- PAGE EXTRACT:
::::::::
Through the technical solution under the present disclosure described above, in the multi-view video coding and decoding process, the decoder can obtain the view identifier information of all the images and determine the view from which each image comes. Therefore, the inter-frame information effectively usable to the process of concealing errors can be determined according to the view identifier information, thus improving the performance of multi-view video coding and decoding.

BRIEF DESCRIPTION OF THE DRAWINGS

FIG. 1 is a first schematic diagram showing the flowchart of multi-view decoding according to an embodiment of the present disclosure;

FIG. 2 is a second schematic diagram showing the flowchart of multi-view decoding according to an embodiment of the present disclosure; and

FIG. 3 is a schematic diagram showing a structure of an apparatus according to an embodiment of the present disclosure.
::::::::
- STORED DATA:
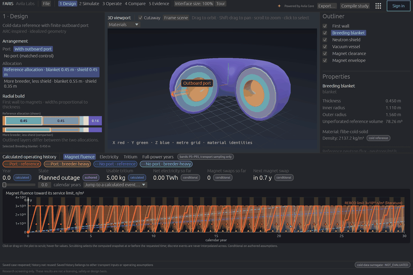
Task: Hide the Magnet envelope layer
Action: [325, 60]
::::::::
Can you reproduce the entire passage on multi-view video decoding word for word? The listing comes from a separate source.

- RESPONSE TO THIS EXERCISE:
Through the technical solution under the present disclosure described above, in the multi-view video coding and decoding process, the decoder can obtain the view identifier information of all the images and determine the view from which each image comes. Therefore, the inter-frame information effectively usable to the process of concealing errors can be determined according to the view identifier information, thus improving the performance of multi-view video coding and decoding.

BRIEF DESCRIPTION OF THE DRAWINGS

FIG. 1 is a first schematic diagram showing the flowchart of multi-view decoding according to an embodiment of the present disclosure;

FIG. 2 is a second schematic diagram showing the flowchart of multi-view decoding according to an embodiment of the present disclosure; and

FIG. 3 is a schematic diagram showing a structure of an apparatus according to an embodiment of the present disclosure.